3. A new face for public probity
Something is rotten in the state of Britain. Even before Pinchergate, the Johnson years had witnessed Wallpapergate and Partygate. Not to mention the unlawful suspension of parliament, the Owen Paterson affair and two prime ministerial ethics advisers quitting. There are reports that Johnson’s staunch Fleet Street ally, Paul Dacre of the Mail group, will soon follow the PM’s own brother in being installed as a legislator for life in the Lords. The civil service is on its knees, and the country yearns for higher standards.
As the ousted leader’s party scrambles to “move on,” the opposition urgently needs to crystallise the unease. Over in Australia, Labor’s Anthony Albanese routed a three-term right-wing government that had presided over a sharp drop in the country’s standing on Transparency International’s anti-corruption index. The new PM resolved that a new ethos required a new face. He brought in Glyn Davis, a former vice chancellor of the
University of Melbourne, to run the hub of his government machine and rebuild the Australian public service—all on the understanding that he would be free to offer frank and fearless advice.
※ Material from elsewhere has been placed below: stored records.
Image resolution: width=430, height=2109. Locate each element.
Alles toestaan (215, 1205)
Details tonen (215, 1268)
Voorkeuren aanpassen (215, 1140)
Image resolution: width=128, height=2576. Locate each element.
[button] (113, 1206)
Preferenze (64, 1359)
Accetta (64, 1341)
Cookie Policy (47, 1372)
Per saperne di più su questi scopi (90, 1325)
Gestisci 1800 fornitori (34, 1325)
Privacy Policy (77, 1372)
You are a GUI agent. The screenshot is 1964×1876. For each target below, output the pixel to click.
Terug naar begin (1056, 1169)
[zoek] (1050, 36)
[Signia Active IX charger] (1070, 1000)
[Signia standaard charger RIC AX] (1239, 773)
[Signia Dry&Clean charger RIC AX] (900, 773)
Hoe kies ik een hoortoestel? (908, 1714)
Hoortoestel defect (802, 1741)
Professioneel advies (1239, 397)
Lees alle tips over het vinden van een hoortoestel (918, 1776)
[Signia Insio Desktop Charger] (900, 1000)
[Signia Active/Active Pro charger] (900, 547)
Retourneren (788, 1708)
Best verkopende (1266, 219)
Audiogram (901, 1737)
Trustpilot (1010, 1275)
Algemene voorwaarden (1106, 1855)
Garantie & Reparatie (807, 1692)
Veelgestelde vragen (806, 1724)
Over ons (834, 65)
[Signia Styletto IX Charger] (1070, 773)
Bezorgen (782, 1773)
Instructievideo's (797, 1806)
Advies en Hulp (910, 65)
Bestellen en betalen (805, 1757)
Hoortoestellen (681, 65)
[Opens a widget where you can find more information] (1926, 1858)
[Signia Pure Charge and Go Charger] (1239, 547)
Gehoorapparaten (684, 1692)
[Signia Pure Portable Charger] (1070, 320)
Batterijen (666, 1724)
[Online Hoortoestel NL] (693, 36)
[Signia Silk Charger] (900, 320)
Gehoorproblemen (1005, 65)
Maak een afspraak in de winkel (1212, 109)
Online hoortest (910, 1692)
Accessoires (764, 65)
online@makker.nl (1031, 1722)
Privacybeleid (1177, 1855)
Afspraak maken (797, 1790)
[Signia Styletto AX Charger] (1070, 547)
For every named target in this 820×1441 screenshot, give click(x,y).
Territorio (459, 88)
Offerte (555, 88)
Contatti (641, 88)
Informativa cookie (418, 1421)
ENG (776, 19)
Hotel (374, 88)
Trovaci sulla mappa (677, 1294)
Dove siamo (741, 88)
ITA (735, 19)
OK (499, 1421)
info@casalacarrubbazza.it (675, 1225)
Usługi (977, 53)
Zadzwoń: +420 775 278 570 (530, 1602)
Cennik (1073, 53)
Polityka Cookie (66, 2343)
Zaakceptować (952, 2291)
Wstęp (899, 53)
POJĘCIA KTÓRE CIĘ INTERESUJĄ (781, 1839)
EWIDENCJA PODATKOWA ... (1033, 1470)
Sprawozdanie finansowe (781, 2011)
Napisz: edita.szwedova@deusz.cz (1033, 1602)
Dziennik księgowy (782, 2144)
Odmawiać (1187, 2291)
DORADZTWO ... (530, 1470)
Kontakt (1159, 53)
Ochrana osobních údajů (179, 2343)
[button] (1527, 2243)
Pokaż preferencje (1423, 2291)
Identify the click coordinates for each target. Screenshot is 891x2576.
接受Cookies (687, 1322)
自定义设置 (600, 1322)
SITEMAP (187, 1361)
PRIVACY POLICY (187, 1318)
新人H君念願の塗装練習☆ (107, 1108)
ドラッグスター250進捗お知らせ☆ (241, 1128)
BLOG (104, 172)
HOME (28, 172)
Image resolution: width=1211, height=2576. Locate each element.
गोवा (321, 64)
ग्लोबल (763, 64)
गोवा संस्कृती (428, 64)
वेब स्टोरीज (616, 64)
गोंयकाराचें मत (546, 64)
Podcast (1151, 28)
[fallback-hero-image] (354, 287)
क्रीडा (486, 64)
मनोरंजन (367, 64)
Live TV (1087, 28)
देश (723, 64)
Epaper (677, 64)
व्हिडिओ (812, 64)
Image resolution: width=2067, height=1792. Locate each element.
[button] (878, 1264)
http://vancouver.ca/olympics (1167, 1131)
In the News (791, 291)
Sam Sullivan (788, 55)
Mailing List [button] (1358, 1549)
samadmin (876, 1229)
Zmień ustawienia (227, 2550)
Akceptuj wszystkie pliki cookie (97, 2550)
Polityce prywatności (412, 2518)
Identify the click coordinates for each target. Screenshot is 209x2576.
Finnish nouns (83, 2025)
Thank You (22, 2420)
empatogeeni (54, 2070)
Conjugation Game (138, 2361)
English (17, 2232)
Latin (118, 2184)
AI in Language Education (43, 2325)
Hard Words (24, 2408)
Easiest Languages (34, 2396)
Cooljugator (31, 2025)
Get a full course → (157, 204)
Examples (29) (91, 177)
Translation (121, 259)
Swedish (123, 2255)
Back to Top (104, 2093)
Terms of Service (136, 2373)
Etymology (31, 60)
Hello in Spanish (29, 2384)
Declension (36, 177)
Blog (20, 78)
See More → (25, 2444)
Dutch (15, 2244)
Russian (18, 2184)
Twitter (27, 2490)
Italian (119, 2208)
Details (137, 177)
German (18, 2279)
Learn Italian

The architecture of Whitehall is not quite the same: appointing someone to lead a sweeping review of public standards might be better than bringing them into the engine room. But the drive to clean things up will benefit enormously from having a prominent person in charge who enjoys Davis’s three key advantages: independent standing, outsider status and experience of having run something. Could Starmer persuade someone like former British Museum director Neil MacGregor or former Supreme Court president Brenda Hale to grasp the brief?